Here are Canadian consumers’ biggest concerns for 2019

Here are Canadian consumers’ biggest concerns for 2019

Canadians are most concerned about rising inflation, the loonie’s weakness and higher interest rates, according to a new poll by the Canadian Imperial Bank of Commerce.

Nearly two-thirds, or 64 per cent, of people surveyed said they were worried about rising cost of goods, while 34 per cent said they worried about the Canadian dollar, and 31 per cent fretted about rising interest rates.

According to Jamie Golombek, managing director, CIBC Financial Planning and Advice, the most surprising finding of the poll of more than 1,500 Canadians, was the number who had amassed more debt in 2018.

“Most people are looking at mortgage debt, credit card debt, loans for home improvements … they’re really trying to pay down all that debt before retirement,” said Golombek.

Of the 29 per cent of Canadians who took on more debt in the past 12 months, 34 per cent cited covering day-to-day items as their key reason, 21 per cent racked up debt to buy a new vehicle, and 20 per cent cited home repair or renovation as their biggest credit expense, according to CIBC’s survey.

But amid expectations of higher costs next year, Canadians (26 per cent) now see paying back debt as their top priority in 2019, according to the poll — the ninth consecutive year that debt repayment has topped CIBC’s annual survey of financial priorities.

Around two-thirds of Canadians also fear that the stock market has reached its peak, which is contributing to a growing desire to cut debt. The Canadian stock market is in the midst of its worst showing in a decade, losing 15 per cent in 2018 year-to-date and hitting a two-year low on Christmas Eve.

“The biggest concern is that people will panic, and they’ll say, ‘You know what, I shouldn’t save it all for retirement because the market is very choppy, very dangerous, so I need to stop investing and spend money today,’” Golomek said.

The recent tumult in the market could scare people away from investing long-term for retirement, he said, and focus on “the here and now.”

“People are focusing on the immediate priorities. If you take a long-term approach and you have a financial plan, these turns in the market don’t touch you,” Golombek said.

If you take a long-term approach and you have a financial plan, these turns in the market don’t touch you

Jamie Golombek, CIBC Financial Planning and Advice

While Canadians are also worried about imported inflation thanks to a weak loonie, analysts are divided over its direction. In November, CIBC cut its year-end forecast for the Canadian dollar against the American greenback from 1.28 to 1.31, citing weakness in crude oil markets.

BMO Capital Markets, however, believes the Canadian dollar will strengthen as the Bank of Canada continues to lift interest rates.

One U.S. dollar fetched 1.36 Canadian dollars on Thursday, TheNewsEditorial data shows.

Increasing interest rates are another cause for concern for the indebted.

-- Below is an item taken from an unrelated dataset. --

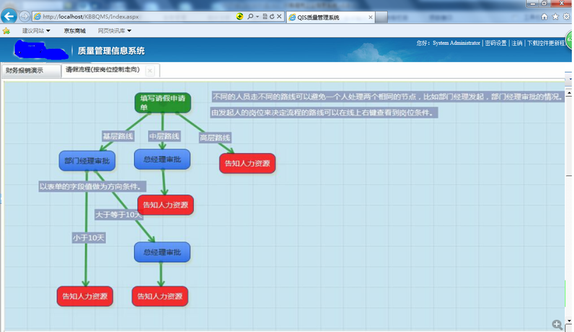Open the browser home page icon
The height and width of the screenshot is (332, 574).
[544, 17]
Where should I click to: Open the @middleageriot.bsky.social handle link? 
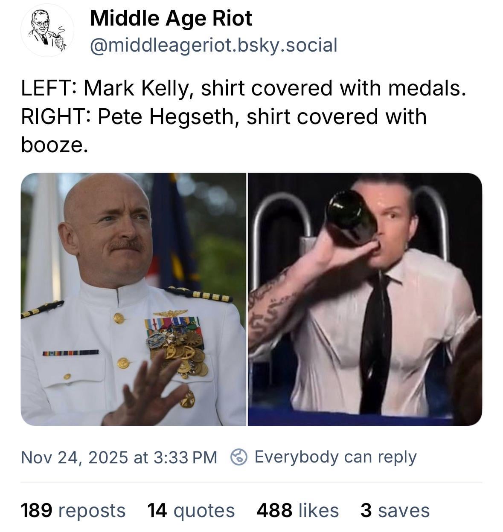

The bank raised its benchmark rate 25 basis points in October to 1.75 per cent. Following this trend of hikes, analysts project this rate to rise to around 2.5 per cent next year.

The hikes will impact those who depend on line of credit the most, says Golombek. As those rates increase, the cash flow they have on a monthly basis tends to decrease, which could leave them vulnerable.

“I worry that the message isn’t getting out there — that people (don’t have)  a financial plan or a budget,” said Golomek.

Credit cards were the biggest source of debt for Canadians, while mortgage was the biggest debt expense for 28 per cent of those surveyed.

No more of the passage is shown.